ToolMol uses an LLM agent with RDKit tools inside a genetic algorithm to generate multi-objective drug ligands with over 10 percent stronger binding affinity.

A machine-rendered reading of the paper's core claim, the machinery that carries it, and where it could break.

The paper presents ToolMol as an evolutionary framework that pairs a multi-objective genetic algorithm with an agentic large language model. The model acts as an operator that modifies ligand populations by calling precise functions from an RDKit toolbox, which overcomes the tendency of LLMs to produce invalid molecular strings. A sympathetic reader would care because the approach claims to turn the chemical knowledge already present in LLMs into reliably better and more synthesizable drug candidates. The system reports state-of-the-art results on three protein targets, including more than 10 percent improvement in predicted binding affinity and over 35 percent gain in absolute binding free energy scores.

Core claim

ToolMol combines a multi-objective genetic algorithm with an agentic LLM operator that iteratively updates the ligand population by calling RDKit-backed functions for precise modifications. This produces drug-like and synthesizable ligands that achieve state-of-the-art performance on multi-objective property optimization, with greater than 10 percent stronger predicted binding affinity than existing methods across three protein targets and over 35 percent better results on gold-standard absolute binding free energy calculations.

What carries the argument

The agentic LLM operator that calls RDKit toolbox functions to execute planned ligand modifications inside the evolutionary loop of the multi-objective genetic algorithm.

Load-bearing premise

The LLM agent equipped with RDKit tools can reliably produce chemically valid modifications that actually improve the multi-objective fitness without hidden biases in the scoring pipeline.

What would settle it

Independent synthesis and experimental binding assays on the top ToolMol ligands that show no improvement in actual affinity or free energy over baselines.

Figures

Figures reproduced from arXiv: 2605.12784 by Andrew Y. Zhou, Michael K. Gilson, Peter Eckmann, Rose Yu, Sharvaree Vadgama, Sumanth Varambally.

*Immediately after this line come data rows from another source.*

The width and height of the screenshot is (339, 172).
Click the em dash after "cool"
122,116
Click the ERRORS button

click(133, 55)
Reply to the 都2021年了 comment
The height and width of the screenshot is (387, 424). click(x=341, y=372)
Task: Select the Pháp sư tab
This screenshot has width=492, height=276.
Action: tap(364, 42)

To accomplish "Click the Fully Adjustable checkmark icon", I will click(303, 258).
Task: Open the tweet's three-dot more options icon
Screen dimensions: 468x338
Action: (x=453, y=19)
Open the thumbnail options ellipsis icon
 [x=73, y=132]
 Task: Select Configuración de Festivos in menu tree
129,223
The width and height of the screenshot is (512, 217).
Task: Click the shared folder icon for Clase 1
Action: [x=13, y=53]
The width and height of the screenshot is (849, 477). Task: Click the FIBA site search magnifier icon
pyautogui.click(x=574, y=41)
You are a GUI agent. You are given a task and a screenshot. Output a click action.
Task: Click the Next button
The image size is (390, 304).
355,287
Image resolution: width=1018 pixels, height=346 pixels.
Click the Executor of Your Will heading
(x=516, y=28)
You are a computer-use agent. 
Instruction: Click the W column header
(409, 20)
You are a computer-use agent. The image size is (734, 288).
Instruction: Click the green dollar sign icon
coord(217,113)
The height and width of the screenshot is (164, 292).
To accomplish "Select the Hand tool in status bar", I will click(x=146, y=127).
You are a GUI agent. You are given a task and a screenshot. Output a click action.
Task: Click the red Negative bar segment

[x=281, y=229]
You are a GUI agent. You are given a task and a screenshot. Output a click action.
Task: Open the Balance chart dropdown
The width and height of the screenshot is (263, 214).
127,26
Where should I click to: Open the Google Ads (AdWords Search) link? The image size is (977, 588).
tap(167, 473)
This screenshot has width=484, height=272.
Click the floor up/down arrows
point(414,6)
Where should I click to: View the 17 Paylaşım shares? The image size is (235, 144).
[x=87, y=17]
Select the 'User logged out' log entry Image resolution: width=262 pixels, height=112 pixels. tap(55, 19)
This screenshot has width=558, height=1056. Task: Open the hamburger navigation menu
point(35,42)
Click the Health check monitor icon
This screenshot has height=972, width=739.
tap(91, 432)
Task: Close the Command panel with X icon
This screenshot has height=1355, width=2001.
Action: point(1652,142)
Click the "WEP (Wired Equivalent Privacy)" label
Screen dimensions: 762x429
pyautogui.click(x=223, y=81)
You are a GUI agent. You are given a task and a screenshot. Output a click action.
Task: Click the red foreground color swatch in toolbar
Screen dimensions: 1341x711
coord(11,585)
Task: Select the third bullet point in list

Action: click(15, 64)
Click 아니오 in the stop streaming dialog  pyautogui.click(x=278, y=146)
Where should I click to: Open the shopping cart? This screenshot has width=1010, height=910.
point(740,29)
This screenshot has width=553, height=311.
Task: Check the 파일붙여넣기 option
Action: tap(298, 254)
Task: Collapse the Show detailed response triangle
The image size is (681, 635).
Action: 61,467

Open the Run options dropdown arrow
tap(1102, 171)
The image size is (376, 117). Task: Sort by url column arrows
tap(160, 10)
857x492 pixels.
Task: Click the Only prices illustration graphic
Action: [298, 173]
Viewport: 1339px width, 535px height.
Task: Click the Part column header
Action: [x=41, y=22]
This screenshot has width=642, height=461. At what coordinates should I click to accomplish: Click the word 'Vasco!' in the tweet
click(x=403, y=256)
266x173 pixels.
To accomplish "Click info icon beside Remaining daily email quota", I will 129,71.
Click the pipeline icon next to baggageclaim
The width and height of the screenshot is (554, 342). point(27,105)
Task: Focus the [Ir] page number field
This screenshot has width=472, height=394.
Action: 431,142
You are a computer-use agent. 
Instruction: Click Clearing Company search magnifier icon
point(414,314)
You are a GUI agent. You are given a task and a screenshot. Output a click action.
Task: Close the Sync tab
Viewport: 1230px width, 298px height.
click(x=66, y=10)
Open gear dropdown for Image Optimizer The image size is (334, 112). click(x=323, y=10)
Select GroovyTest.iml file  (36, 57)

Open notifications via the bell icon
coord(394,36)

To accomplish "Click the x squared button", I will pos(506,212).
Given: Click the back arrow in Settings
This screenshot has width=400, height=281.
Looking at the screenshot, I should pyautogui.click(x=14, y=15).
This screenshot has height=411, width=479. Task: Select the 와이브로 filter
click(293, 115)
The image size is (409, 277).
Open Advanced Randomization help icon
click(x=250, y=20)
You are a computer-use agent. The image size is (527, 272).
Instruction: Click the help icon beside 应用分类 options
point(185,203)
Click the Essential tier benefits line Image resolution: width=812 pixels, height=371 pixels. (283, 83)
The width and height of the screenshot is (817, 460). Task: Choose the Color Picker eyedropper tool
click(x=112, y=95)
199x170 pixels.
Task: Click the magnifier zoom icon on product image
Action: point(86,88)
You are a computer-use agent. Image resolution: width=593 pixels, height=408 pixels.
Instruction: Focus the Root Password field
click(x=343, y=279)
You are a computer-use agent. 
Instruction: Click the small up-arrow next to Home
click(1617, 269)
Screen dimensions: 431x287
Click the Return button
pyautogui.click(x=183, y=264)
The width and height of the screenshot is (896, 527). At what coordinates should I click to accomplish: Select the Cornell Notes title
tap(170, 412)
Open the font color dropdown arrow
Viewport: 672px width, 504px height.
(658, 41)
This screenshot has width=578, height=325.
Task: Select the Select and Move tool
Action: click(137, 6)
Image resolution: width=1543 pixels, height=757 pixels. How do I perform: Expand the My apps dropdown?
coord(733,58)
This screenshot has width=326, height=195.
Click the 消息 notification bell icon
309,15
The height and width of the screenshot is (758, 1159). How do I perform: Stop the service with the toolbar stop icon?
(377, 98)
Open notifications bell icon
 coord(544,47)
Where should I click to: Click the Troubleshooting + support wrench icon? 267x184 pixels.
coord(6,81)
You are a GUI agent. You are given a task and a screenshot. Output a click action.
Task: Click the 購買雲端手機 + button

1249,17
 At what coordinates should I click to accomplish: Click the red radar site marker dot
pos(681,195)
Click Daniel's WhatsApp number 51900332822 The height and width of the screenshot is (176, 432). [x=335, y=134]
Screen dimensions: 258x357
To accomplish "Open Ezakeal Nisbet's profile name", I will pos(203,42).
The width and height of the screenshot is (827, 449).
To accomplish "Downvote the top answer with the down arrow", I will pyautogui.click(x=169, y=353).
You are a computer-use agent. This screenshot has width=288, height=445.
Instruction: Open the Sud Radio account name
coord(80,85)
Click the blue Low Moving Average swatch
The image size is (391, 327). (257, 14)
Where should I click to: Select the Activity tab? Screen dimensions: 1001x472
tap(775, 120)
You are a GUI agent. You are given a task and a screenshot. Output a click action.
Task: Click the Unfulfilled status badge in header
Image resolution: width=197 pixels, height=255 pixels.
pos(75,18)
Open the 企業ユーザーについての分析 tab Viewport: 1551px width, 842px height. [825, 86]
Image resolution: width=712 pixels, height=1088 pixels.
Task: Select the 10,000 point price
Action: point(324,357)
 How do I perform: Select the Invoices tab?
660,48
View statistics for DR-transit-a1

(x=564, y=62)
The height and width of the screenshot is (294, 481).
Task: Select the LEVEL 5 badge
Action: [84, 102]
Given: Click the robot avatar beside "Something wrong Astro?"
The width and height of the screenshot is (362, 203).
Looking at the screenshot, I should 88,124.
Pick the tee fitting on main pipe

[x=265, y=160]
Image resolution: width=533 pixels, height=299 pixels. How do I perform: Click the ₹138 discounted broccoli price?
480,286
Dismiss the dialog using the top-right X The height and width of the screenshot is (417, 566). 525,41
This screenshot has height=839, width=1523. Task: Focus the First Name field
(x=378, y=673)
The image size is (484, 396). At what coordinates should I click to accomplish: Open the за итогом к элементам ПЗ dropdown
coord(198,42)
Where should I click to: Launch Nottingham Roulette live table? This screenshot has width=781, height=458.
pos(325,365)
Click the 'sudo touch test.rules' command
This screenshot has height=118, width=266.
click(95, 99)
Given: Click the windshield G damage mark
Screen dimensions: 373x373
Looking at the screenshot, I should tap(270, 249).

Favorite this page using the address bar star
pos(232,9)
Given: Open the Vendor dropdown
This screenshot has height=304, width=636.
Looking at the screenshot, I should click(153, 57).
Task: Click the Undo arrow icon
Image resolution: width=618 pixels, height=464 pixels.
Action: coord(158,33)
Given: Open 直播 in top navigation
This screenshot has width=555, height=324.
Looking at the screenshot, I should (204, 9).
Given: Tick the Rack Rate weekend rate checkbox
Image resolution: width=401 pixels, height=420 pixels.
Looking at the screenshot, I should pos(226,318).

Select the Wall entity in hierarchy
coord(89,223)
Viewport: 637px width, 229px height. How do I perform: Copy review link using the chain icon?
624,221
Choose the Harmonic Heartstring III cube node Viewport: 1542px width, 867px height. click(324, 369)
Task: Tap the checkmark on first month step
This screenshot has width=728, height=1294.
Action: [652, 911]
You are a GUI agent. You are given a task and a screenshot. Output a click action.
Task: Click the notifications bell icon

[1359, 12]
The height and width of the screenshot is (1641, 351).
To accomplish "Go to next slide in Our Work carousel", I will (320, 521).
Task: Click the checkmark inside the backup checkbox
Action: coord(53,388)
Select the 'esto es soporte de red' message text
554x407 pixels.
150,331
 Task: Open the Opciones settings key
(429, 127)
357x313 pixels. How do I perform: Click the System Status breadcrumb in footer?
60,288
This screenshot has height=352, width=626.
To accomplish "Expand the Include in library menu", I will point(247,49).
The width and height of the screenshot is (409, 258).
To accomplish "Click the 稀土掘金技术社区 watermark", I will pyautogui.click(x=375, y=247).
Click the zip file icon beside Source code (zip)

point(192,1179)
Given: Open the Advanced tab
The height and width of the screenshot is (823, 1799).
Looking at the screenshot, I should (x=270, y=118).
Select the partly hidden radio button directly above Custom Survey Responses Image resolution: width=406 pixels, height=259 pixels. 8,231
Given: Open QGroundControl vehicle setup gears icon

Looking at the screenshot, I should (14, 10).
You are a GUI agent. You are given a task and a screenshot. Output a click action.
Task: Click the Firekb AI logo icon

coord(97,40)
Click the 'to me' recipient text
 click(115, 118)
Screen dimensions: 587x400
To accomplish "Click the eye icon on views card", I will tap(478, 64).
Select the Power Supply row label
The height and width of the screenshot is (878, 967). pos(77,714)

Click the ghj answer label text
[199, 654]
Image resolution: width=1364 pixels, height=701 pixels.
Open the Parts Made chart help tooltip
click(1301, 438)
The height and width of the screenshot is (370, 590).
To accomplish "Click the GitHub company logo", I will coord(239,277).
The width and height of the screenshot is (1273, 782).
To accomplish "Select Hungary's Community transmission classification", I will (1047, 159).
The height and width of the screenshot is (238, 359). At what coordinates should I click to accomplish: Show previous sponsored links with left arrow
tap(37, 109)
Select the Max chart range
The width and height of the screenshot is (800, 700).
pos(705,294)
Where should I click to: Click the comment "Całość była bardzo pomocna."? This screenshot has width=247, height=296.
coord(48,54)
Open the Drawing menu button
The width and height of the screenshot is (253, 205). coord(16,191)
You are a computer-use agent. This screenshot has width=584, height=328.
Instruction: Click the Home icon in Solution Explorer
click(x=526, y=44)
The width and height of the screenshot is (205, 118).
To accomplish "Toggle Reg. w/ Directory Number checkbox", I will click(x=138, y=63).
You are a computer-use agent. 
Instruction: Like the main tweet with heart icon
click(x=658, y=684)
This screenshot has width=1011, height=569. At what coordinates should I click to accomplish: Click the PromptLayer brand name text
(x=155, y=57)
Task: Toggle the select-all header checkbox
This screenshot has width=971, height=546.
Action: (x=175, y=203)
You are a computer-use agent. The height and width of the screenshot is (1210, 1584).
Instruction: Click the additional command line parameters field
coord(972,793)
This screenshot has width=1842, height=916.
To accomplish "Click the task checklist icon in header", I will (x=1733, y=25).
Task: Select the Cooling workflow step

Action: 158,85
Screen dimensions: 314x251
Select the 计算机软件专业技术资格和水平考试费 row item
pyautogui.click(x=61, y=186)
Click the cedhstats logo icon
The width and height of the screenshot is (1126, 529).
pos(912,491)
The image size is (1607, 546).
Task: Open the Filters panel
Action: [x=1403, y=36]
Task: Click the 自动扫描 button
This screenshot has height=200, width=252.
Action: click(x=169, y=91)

**Figure 1.** Figure 1: Overview of ToolMol. (a) We sample an initial ligand population from ZINC 250K. (b) Parent ligands are sampled for crossovers & mutations with probability proportional to their fitness. (c) An agent with access to a set of modification tools generates new ligands using structures from the selected parents. (d) New offspring are evaluated by an oracle for all relevant objectives. (e) A new population is for… view at source ↗

**Figure 2.** Figure 2: An example tool-calling process. The agent first decides to perform a crossover on the input molecules, utilizing crossover molecules. Then it decides to attach a methoxy group to the benzene structure, utilizing add functional group. At this point, it decides that the modifications are sufficient, and the new molecule is added to the offspring population. hit the max steps iteration budget or until the LL… view at source ↗

**Figure 3.** Figure 3: ToolMol & MOLLEO modification steps and reasoning traces. MOLLEO fails to execute its planned modifications, while ToolMol successfully executes its ideas. 8 [PITH_FULL_IMAGE:figures/full_fig_p008_3.png] view at source ↗

**Figure 4.** Figure 4: This figure shows the initial molecules, and resultant molecules after LLM modifications using MOLLEO and ToolMol. We see that MOLLEO fails to generate the required molecule We observe that while many parts of the final molecule are consistent with what is described by the reasoning trace, there are certain parts that are entirely inconsistent with the LLM’s planned modifications. For instance, it insists … view at source ↗

**Figure 5.** Figure 5: Comparison of correlation between AutoDock & ABFE and Boltz-2 & ABFE for 32 known compounds for the c-MET protein target. We observe a significantly higher correlation between Boltz-2 and ABFE as compared to AutoDock. We see that ABFE and AutoDock docking show r 2 = 0.09 among the 32 compounds, while ABFE and Boltz-2 show r 2 = 0.42. As an oracle nearly 1000x less computationally expensive than ABFE, Boltz… view at source ↗

read the original abstract

Advances in large language models (LLMs) have recently opened new and promising avenues for small-molecule drug discovery. Yet existing LLM-based approaches for molecular generation often suffer from high rates of invalid and low-quality ligand candidates, a result of the syntactic limitations of current models with regard to molecular strings. In this paper, we introduce $\texttt{ToolMol}$, an evolutionary agentic framework for de novo drug design. $\texttt{ToolMol}$ combines a multi-objective genetic algorithm with an agentic LLM operator that iteratively updates the ligand population. We build a comprehensive toolbox of RDKit-backed functions that allows our agentic operator to consisently make precise ligand modifications. $\texttt{ToolMol}$ achieves state-of-the-art performance on multi-objective property optimization tasks, discovering drug-like and synthesizable ligands that have $>10\%$ stronger predicted binding affinity compared to existing methods, evaluated on three protein targets. $\texttt{ToolMol}$ ligands additionally achieve state-of-the-art results in gold-standard Absolute Binding Free Energy scores, gaining over existing methods by over $35\%$. By studying chain-of-thought reasoning traces, we observe that tool-calling enables the model to more faithfully execute its planned modifications, efficiently exploiting the strong chemical prior knowledge in LLMs.

Editorial analysis

A structured set of objections, weighed in public.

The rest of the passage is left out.